The article was spot-on about renewables not being able to supply base-load power in their current forms, especially at night and when the wind is not blowing. There will be the need for coal-fired or (CO2-free!) nuclear power plants for a long time to come.

Roger Miller, email

SMALL ISSUE WITH THE COROLLA

CAMERON KIRBY’S long-term report on the Corolla (Wheels, April 2019) states, “The boot can easily swallow a pair of camping chairs and an esky primed with snacks, while the compact dimensions meant it was easily able to slot in between the hulking dual-cabs in the dusty car park.” This was very misleading as the Corolla has the smallest boot in class – even smaller than the Yaris – while having larger overall dimensions than the previous Corolla. Sounds like Cameron got his interior and exterior dimensions mix up, as the new Corolla is smaller inside and bigger outside.

Ian Gibson, email

NEW LOOK IS LOOKING GOOD

I JUST WANTED to say how impressed I’ve been with the last two editions. Apart from their clear and beautiful layout, the articles have tight content and tremendous variety. As you turn the page something new pops up to excite or stimulate. also believe your writers have collectively stepped up their craft. There seems to be a focus on elevating headings, facts and a greater injection of personality. It’s excellent. I’m also enjoying the blend of people and machines. The yank CEO [Mark Reuss] was intriguing, as were Dicker [Roden Cars] and Mäkinen. Their journeys enrich our own.

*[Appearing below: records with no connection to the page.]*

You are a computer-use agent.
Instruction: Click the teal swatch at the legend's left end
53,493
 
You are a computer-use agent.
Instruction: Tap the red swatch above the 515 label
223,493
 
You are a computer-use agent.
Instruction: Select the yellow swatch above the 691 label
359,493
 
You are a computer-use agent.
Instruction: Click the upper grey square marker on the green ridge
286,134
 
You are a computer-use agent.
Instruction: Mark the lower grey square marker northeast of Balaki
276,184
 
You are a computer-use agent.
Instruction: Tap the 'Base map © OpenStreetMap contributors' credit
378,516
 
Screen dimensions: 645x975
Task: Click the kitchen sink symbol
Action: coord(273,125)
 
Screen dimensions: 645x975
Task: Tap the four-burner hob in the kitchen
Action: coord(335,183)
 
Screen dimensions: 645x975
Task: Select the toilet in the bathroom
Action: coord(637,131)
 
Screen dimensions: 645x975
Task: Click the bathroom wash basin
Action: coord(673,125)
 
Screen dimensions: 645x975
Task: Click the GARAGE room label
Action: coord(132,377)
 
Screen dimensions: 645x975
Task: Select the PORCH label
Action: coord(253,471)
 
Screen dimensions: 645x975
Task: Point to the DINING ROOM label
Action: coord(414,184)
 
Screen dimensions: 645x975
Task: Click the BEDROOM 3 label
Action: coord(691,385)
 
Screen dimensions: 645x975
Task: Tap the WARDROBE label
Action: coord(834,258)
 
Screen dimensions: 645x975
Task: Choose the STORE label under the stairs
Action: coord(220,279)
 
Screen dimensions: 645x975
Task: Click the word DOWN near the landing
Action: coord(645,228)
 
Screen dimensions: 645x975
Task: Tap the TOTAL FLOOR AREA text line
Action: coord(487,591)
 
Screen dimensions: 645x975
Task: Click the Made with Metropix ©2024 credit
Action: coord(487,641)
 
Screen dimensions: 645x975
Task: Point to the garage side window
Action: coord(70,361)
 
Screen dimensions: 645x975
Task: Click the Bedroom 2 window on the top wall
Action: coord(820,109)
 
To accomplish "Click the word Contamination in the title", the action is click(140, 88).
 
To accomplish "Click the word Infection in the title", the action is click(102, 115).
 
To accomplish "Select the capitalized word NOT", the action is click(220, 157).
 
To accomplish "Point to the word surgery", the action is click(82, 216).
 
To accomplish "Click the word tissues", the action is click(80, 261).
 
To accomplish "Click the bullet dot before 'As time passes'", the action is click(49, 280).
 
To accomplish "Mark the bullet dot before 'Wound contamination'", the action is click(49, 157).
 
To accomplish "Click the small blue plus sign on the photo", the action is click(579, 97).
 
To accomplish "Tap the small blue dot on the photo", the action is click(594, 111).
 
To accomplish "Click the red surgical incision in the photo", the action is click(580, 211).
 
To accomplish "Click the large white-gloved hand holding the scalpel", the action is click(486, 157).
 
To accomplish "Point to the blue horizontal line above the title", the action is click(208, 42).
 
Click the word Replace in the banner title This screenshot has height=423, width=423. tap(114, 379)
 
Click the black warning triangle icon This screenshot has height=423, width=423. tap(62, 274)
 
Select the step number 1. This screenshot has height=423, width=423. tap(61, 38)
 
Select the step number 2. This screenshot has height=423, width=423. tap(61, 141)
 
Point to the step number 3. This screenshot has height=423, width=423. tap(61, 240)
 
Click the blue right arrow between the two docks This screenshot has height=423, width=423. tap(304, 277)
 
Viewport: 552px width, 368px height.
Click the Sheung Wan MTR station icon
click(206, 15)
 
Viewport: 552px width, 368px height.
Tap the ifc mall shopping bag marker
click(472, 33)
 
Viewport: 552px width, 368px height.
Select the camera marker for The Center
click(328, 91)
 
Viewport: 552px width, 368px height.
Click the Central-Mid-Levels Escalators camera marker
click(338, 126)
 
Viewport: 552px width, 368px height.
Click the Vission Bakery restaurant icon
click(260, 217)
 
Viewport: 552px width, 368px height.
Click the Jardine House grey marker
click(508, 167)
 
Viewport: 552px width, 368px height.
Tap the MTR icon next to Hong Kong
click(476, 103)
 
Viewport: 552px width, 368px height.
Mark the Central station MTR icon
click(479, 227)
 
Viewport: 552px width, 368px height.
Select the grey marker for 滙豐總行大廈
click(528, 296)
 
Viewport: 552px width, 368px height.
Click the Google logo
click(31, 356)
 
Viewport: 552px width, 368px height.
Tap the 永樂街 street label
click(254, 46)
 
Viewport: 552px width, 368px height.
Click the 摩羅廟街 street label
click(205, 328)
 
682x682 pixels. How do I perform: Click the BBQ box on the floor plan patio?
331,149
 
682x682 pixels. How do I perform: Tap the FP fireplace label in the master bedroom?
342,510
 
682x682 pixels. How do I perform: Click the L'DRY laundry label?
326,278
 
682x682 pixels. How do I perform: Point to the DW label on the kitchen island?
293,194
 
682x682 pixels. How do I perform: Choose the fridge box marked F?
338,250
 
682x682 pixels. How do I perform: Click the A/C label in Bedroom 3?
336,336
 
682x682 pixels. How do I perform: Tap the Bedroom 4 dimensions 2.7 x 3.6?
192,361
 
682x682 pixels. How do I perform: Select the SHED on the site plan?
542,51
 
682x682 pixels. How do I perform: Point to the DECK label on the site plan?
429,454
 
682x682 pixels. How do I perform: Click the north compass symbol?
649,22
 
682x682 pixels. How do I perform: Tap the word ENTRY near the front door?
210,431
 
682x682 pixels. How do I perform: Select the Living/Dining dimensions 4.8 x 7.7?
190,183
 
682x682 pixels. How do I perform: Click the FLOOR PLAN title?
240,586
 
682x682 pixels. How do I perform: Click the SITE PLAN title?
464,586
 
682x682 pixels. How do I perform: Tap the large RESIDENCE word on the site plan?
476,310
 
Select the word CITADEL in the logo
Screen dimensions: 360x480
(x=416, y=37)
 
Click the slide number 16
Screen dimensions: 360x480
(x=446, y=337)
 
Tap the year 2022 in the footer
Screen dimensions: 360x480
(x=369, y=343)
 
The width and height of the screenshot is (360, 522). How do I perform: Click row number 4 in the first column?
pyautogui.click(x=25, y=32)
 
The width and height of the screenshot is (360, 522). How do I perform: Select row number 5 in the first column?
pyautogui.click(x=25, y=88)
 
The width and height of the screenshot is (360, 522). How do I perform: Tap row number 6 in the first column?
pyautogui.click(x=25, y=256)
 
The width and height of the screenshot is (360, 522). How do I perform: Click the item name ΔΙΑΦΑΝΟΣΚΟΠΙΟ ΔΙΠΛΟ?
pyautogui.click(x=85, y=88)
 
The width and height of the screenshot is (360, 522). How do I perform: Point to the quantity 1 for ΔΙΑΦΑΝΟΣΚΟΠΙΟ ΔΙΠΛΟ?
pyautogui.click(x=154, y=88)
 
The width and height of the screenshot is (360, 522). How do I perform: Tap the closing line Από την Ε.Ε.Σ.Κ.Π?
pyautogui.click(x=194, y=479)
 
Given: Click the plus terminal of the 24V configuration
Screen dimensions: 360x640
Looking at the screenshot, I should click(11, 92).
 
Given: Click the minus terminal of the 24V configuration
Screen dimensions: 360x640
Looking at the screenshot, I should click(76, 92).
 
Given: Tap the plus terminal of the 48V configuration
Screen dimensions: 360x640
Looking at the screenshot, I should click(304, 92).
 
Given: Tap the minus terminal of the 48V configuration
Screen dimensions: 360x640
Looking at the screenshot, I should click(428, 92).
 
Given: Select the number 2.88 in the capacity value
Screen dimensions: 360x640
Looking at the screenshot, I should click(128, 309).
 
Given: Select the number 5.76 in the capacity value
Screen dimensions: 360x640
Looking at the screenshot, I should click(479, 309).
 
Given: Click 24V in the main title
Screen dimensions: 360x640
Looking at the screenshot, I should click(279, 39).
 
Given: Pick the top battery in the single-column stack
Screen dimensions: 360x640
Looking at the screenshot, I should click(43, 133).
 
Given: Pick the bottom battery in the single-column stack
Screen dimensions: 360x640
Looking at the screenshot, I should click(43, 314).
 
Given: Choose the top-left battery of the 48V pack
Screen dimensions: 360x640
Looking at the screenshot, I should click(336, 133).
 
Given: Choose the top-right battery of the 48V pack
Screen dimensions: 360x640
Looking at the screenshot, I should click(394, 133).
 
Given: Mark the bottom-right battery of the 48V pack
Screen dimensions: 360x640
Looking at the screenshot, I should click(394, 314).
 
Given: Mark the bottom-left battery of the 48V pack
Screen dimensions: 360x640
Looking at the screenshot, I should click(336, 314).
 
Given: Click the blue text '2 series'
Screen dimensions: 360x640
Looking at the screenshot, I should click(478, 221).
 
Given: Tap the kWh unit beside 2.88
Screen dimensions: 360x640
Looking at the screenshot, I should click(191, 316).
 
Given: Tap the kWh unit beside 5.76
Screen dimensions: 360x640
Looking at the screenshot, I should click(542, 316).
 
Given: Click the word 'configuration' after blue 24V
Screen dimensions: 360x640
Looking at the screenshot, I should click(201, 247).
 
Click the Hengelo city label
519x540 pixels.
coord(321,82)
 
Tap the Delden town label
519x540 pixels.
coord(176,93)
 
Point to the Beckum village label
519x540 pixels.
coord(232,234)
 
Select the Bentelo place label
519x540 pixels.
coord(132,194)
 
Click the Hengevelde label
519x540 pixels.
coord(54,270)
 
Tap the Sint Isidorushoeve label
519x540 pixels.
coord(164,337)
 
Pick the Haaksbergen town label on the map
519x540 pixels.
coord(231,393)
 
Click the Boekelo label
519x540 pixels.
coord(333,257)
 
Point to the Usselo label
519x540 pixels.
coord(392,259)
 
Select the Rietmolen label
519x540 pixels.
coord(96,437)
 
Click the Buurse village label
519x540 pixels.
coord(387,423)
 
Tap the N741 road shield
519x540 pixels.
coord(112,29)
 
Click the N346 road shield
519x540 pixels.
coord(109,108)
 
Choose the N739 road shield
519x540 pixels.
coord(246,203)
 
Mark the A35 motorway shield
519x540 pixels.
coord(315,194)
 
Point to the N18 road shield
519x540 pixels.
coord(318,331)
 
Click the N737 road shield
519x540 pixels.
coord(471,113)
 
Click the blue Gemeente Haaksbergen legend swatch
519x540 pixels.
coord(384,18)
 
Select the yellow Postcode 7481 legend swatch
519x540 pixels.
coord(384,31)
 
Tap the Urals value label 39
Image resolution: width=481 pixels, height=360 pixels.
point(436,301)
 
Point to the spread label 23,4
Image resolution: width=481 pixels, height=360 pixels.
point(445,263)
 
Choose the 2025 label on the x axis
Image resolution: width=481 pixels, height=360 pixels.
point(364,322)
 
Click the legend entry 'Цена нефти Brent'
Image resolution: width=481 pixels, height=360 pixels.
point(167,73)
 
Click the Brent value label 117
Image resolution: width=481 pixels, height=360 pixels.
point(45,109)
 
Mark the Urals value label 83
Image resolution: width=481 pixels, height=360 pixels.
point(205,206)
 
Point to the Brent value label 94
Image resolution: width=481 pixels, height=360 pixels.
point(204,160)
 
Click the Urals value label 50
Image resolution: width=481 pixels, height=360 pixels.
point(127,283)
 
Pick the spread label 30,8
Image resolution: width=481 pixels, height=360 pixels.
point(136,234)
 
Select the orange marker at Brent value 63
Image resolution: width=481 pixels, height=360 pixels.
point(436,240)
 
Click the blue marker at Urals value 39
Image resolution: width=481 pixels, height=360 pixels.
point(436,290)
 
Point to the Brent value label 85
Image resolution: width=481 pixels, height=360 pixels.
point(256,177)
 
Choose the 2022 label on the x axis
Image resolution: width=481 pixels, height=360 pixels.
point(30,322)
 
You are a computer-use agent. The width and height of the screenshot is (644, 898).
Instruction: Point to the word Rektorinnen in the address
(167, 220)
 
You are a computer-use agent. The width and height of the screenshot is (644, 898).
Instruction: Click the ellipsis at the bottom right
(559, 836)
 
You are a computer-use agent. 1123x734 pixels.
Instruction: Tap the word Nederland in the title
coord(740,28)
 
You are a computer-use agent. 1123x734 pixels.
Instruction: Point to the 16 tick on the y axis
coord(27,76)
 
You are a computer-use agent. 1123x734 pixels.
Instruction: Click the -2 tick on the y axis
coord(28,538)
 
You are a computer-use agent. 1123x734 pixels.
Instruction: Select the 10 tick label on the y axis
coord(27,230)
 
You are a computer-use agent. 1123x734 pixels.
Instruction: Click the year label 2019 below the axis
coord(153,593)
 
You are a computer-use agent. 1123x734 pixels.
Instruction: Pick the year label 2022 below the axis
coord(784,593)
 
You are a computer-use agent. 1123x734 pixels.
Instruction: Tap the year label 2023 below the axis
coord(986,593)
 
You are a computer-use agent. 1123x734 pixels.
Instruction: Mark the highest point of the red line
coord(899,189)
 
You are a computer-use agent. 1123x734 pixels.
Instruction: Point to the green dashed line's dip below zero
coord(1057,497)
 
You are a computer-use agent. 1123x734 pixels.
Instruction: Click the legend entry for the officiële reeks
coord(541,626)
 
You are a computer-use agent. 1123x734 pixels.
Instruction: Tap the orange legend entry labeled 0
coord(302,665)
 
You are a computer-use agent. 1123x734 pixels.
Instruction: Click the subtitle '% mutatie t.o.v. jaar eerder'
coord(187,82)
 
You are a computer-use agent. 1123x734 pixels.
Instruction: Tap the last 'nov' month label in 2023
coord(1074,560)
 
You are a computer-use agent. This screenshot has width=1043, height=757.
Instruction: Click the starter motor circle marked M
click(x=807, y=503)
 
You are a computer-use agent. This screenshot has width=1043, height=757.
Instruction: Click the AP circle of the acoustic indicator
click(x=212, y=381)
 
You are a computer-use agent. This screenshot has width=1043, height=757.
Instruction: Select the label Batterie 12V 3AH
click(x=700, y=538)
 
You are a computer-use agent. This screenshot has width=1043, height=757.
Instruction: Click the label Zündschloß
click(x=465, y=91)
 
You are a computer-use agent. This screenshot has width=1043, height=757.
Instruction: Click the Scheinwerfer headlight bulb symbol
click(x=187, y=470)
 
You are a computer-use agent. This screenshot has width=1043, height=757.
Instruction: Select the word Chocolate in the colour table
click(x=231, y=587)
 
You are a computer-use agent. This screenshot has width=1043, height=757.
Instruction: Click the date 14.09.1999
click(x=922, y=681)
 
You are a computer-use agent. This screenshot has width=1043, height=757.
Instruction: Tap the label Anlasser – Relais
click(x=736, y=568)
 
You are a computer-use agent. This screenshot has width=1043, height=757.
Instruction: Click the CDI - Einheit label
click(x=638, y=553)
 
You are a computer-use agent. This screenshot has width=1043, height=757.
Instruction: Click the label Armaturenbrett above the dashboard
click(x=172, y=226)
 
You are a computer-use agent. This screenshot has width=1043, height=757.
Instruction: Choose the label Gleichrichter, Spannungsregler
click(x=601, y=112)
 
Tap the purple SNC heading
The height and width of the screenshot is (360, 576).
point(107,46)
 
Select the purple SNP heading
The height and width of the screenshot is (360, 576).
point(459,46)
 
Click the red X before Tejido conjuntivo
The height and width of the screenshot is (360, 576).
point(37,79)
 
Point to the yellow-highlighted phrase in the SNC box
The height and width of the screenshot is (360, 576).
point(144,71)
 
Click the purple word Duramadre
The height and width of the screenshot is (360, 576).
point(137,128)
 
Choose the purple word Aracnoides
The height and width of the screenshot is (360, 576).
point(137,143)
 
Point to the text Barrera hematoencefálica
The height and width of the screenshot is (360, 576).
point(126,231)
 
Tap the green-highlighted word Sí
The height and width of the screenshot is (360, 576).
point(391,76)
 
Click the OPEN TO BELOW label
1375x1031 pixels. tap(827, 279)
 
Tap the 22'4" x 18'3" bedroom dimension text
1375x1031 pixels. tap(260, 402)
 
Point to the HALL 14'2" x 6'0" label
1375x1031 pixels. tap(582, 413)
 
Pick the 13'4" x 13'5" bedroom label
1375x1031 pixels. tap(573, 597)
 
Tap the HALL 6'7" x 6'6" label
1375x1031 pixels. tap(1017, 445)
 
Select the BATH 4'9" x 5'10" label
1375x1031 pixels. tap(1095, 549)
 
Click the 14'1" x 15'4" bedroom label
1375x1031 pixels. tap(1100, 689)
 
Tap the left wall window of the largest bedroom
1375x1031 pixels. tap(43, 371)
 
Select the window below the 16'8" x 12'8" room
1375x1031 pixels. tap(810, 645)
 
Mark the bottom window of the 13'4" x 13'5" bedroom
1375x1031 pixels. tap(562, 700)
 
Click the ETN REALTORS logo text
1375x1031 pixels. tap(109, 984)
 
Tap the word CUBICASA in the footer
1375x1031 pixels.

Some may measure the success of your magazine purely on circulation figures but for me, and many others, it is in the quality that the magazine now exudes and its assertiveness to lead its readers into the future. Bravo.

Sliding your letter under the nose of our publisher netted us a long lavish lunch, David, so we owe you one – Ed

David Stewart, Mudgee, NSW

CORRECTION: Last month’s feature drive of the Nissan Leaf mentioned ChargePoint as Nissan’s energy provider partner. This is incorrect, the company in question is JET Charge. We apologise.

“Mum, you should have bought a CX-5” GETTING ’EM STARTED YOUNG

Max Gleeson is clearly a kid going places. While his current wheels might require a dollar deposit, he’s obviously destined for bigger and better things. What’s more, he looks odds-on to save a few bucks when it’s his time to take the plunge on a new car.